By law, a political party is not allowed to appoint more than a coordinator in a dzongkhag, a constituency, one in each gewog and chiwog. Apart from the legally appointed coordinators, no one is allowed to carry out election campaigning for a candidate. 

This is the rule on paper. On the ground, it is otherwise. The number of coordinators depends on how much a political party or a candidate can afford. Afford here means violating election regulations. Parties and candidates know that the number of coordinators would result in votes. A political party before the primary round claimed to have 600 coordinators (also called tshogpas). If a party can ensure 600 coordinators or tshogpas in a constituency, it could mean 1,800 voters (assuming each coordinator has three eligible voters in the family).

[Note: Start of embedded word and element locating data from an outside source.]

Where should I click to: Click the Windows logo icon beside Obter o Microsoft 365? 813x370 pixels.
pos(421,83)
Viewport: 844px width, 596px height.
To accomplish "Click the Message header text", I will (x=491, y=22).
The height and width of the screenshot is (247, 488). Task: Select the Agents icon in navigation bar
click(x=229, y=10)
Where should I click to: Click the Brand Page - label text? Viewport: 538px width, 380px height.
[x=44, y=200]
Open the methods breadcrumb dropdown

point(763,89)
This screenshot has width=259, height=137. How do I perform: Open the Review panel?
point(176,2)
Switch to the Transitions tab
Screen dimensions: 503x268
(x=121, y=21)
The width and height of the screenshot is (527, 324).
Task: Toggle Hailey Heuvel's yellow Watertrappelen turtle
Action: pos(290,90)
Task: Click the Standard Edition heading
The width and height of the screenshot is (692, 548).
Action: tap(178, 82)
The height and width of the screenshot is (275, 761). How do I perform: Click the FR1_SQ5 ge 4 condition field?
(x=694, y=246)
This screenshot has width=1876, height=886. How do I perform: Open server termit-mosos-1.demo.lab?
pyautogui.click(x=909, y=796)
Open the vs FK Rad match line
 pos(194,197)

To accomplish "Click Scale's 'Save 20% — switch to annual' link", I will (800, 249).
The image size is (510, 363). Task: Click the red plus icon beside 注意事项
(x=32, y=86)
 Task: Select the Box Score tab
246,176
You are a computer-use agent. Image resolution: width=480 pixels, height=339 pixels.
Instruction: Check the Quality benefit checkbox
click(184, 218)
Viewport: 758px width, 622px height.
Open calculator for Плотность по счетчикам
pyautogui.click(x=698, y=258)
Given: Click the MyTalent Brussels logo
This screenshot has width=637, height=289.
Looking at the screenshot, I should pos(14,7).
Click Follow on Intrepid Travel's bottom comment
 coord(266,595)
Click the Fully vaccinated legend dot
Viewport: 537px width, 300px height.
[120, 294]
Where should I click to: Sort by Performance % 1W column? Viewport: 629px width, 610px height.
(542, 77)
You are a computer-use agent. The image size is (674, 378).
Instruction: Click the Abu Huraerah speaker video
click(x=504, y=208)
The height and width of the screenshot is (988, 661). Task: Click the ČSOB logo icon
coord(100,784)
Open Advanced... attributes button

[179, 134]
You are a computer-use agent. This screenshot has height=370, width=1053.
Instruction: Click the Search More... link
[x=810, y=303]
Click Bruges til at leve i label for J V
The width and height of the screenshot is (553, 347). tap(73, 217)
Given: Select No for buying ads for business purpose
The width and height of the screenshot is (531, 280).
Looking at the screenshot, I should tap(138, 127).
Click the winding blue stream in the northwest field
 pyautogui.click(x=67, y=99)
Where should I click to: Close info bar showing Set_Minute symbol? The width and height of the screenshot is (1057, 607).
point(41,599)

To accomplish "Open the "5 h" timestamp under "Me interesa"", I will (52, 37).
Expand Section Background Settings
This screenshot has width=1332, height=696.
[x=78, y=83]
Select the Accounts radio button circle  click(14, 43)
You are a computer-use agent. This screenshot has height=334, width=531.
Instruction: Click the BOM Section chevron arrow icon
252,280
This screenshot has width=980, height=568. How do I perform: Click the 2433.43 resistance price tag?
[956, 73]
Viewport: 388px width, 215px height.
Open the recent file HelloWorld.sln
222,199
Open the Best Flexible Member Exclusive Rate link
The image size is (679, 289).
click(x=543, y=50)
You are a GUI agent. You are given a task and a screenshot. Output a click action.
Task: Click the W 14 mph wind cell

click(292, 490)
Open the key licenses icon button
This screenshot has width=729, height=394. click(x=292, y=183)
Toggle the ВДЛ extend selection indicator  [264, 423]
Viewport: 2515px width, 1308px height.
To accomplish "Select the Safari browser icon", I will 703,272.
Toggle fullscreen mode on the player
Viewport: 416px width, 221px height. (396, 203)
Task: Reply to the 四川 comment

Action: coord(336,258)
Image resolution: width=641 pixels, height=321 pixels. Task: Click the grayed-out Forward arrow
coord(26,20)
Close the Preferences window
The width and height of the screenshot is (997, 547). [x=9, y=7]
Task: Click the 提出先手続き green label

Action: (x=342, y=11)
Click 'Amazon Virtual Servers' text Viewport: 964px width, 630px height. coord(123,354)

Knowing this open secret, political parties were on a recruitment drive. The network of coordinators or tshogpas, party workers as it is also known, has enlarged and penetrated mostly in rural areas. Many of the coordinators do not fit into the normal profile of a party member. They stop villagers from attending campaigns of other parties, depriving them of making informed choices or accusing them of supporting a party or a candidate that the coordinator does not.

Sharing his experience, a candidate who lost badly said that candidates declare the number of coordinators to fulfil election rules and audit campaign funding. Beyond that, he said, how much a candidate spends in recruiting tshogpas, coordinators or party workers is unaccounted for. Nobody, he said, was taken to task for violating the rule for appointing party workers. 

In short, if money can determine election results, it is the same in our elections. Election officials are too busy with the conduct of the elections and cannot investigate if regulations are violated.   In the words of the candidate, who claims to have stayed to the rule, breaching election rules can be exposed only if other authorities including the media can help the election commission implement the rules.

As the media and the election commission depend on evidence to expose or penalise violators, more authorities should be roped in to ensure free and fair elections. 15 years after transitioning to a democracy, one deciding factor in our election that has not changed is signing up large numbers of the populace as party workers or coordinators even if those signing are clueless of what a party or candidate stands for.

Resorting to this tactic deprives the populace of the freedom of choice as members are bound to the party without understanding the beauty of diversity that democracy represents. As we gear up for the general round of the fourth Assembly elections, voters, parties and authorities should look into this to prevent mass recruitment as coordinators and ensure a free and fair election that we aspire for.